══ Data for this task

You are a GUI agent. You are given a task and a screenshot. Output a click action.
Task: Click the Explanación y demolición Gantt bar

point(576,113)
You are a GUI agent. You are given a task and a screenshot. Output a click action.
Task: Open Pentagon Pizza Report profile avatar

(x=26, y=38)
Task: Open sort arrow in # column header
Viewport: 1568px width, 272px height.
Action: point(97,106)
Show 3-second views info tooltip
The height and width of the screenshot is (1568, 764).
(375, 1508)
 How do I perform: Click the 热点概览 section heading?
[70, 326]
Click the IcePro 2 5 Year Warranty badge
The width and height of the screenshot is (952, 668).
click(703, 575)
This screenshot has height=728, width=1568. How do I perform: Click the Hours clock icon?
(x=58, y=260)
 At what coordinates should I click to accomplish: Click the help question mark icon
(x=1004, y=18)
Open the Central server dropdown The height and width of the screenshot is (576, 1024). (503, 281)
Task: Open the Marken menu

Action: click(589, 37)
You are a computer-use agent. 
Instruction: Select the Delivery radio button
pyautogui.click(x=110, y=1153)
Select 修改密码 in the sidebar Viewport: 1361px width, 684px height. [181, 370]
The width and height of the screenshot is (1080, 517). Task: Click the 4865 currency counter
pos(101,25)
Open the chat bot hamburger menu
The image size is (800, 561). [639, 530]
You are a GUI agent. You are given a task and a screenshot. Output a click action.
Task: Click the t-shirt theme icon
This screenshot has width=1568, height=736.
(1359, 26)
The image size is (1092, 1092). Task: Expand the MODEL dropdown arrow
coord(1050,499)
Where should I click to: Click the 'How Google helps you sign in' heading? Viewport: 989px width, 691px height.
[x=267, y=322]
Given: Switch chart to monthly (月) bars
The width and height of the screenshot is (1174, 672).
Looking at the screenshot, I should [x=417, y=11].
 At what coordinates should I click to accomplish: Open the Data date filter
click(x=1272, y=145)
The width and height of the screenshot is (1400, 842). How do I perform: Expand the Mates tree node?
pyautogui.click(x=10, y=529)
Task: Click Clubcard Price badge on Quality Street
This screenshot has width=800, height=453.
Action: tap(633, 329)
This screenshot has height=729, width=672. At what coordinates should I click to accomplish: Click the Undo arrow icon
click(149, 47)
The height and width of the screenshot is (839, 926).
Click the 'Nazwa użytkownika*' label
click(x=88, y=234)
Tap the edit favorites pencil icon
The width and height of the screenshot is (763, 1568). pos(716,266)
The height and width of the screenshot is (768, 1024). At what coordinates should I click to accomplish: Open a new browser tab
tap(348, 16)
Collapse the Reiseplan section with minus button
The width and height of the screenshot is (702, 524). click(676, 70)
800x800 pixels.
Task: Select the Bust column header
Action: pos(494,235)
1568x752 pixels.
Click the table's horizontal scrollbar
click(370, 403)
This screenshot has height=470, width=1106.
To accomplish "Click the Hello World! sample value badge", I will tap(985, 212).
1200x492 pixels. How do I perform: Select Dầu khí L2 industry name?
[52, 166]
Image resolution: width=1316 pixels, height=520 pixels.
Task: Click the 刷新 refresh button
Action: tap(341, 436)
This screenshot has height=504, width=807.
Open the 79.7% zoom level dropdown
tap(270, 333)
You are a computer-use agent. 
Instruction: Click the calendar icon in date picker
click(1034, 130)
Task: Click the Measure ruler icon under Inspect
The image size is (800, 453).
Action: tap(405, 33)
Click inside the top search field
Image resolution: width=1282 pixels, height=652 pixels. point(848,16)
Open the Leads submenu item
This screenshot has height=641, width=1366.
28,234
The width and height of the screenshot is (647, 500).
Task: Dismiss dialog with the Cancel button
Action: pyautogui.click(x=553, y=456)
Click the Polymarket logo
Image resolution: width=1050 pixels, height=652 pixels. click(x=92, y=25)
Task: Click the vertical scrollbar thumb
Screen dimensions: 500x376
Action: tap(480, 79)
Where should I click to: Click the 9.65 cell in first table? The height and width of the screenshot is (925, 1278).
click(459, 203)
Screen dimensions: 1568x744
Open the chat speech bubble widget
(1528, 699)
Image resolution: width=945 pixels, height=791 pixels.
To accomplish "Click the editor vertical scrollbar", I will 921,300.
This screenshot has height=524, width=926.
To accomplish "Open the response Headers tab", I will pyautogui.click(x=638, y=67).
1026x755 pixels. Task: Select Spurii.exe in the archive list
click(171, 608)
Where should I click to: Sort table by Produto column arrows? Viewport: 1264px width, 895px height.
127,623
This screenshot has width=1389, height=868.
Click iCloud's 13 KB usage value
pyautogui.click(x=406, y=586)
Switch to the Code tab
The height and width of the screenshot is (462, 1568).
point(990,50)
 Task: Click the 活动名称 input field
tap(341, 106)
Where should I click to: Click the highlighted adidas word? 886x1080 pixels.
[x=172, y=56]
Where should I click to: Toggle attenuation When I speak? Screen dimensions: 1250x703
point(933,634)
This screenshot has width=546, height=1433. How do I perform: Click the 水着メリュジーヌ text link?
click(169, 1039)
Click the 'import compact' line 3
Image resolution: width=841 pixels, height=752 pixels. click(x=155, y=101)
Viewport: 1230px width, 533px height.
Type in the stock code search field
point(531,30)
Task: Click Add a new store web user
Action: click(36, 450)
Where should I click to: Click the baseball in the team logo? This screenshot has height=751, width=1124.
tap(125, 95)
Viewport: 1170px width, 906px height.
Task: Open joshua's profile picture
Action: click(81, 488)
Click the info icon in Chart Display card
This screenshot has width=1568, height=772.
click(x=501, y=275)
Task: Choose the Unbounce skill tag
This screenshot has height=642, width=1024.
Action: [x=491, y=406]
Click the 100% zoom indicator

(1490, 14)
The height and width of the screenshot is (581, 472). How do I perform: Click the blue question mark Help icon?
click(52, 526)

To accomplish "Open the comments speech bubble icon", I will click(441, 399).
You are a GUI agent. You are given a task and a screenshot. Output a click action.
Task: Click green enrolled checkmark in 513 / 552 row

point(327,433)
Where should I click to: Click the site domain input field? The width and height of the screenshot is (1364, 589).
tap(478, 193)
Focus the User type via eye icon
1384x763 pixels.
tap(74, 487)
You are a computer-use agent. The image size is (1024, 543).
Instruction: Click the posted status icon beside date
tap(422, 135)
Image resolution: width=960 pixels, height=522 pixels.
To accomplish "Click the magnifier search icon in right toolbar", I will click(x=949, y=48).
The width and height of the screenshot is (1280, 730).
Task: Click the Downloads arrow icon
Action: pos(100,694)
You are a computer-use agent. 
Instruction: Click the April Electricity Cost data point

════

:: Task description ::
Reproduce only the lines above, starting at the line with "This screenshot has height=728, width=1568." and ending at the line with "Select 修改密码 in", exactly as written.

:: Output below ::
This screenshot has height=728, width=1568. How do I perform: Click the Hours clock icon?
(x=58, y=260)
 At what coordinates should I click to accomplish: Click the help question mark icon
(x=1004, y=18)
Open the Central server dropdown The height and width of the screenshot is (576, 1024). (503, 281)
Task: Open the Marken menu

Action: click(589, 37)
You are a computer-use agent. 
Instruction: Select the Delivery radio button
pyautogui.click(x=110, y=1153)
Select 修改密码 in the sidebar Viewport: 1361px width, 684px height. [181, 370]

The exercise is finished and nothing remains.